Jorge Manuel Lopes

Nascidos para correr


O que andaram para aqui chegar. No início de The Weather Station, a banda canadiana liderada por Tamara Lindeman, o tom era folk, mas o espetro musical não cessou de se abrir ao longo de sete álbuns. Foi-se tornando mais etéreo, mais intrincado, mais fluido, sobretudo a partir de “Loyalty”, álbum de 2015, o terceiro. E arrancando, sem retorno, para um mundo de imaginação por construir desde “Ignorance”, de 2021.

Lendeman e o combo de configuração variada que a rodeia são suavemente ousados. Eles apresentam uma ideia, uma boa ideia, que é metodicamente explorada e expandida disco a disco. “Humanhood” (Fat Possum/Popstock), agora lançado, partilha o Canadá de Joni Mitchell, Mary Margaret O’Hara e Jane Siberry Siberry (em especial durante “Ribbon”, uma vaga de emoção que se levanta e transfere da canção para o ouvinte). Tem modernismo, sofisticação e frescura de olhar sobre o som que germinou nos anos 1980. Tem jazz nos interstícios e tem psicadelismo light.

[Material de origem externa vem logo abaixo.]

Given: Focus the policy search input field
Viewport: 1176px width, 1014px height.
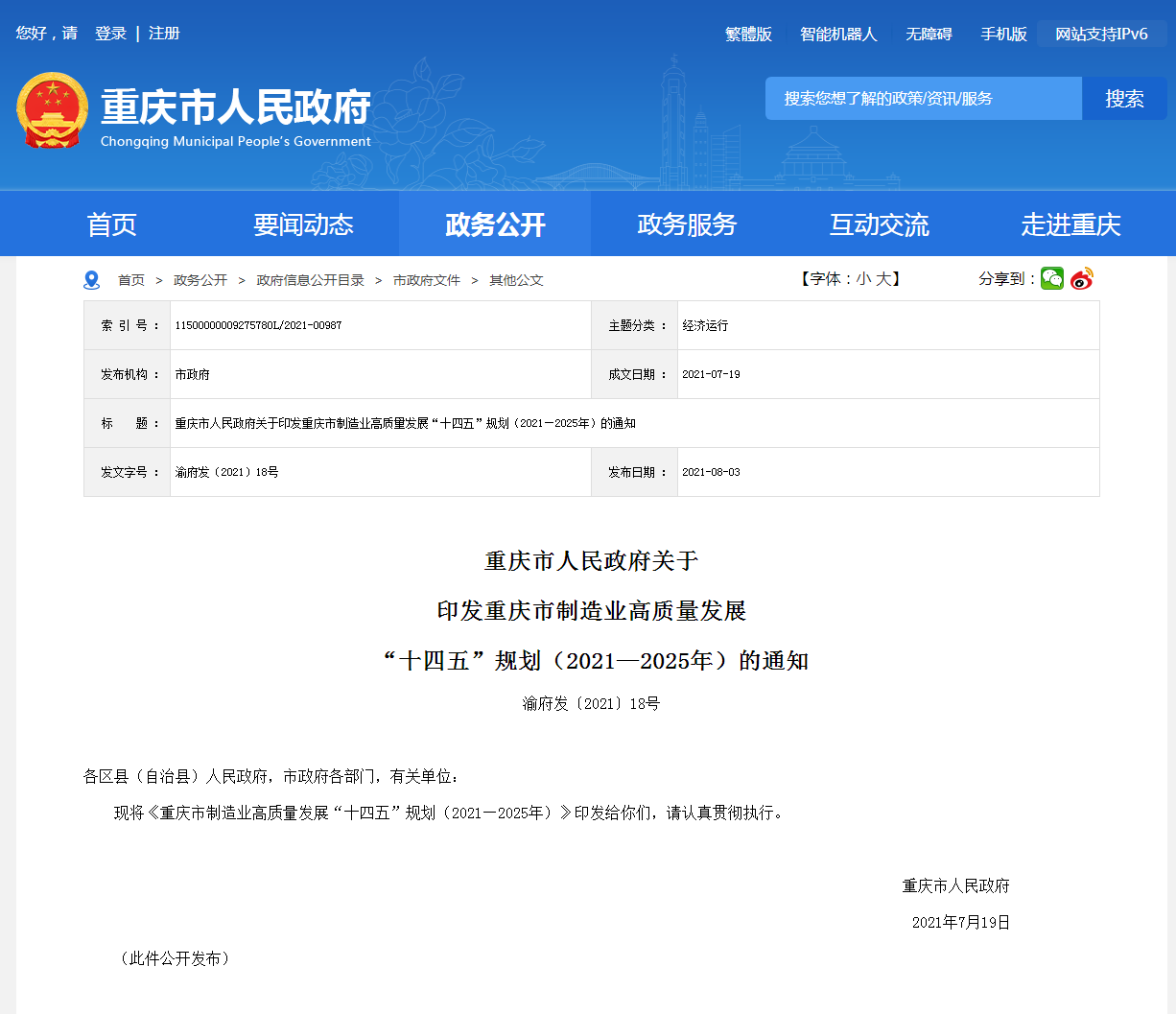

Ao princípio, “Humanhood” consegue ser mais direto no caminho em “Neon signs”, indie-pop adulto, aberto como uma autoestrada. Uma corrida desabrida, corrida de libertação, com motivos levemente lisérgicos, que se estende por “Window”. Os músicos que acompanham Lindeman são superlativos, ao serviço da imaginação em abundância. Os arranjos não descem da excelência. Aqui um motivo de piano a sobressair (geralmente por Ben Boye), ali um tricotado rítmico com uma cadência pouco vulgar (por Kieran Adams e Philippe Melanson), mais à frente vagas de ambientalismo digital (Ben Whiteley), por toda a parte subtis e decisivos apontamentos de saxofone, clarinete e flauta, um contributo decisivo de Karen Ng.

Tudo neste disco respira maturidade e ecletismo. “Humanhood” pulsa de vida, vive para andar para a frente, numa ânsia omnipresente mas que alcança o zénite no tema-título. No trio final de canções assiste-se a um progressivo despojamento da revoada instrumental, rumo à rarefação. “Sewing”, por fim, é uma canção de câmara, tocada de modo a não acordar a madrugada, até restar somente o latejar de um piano que já passou.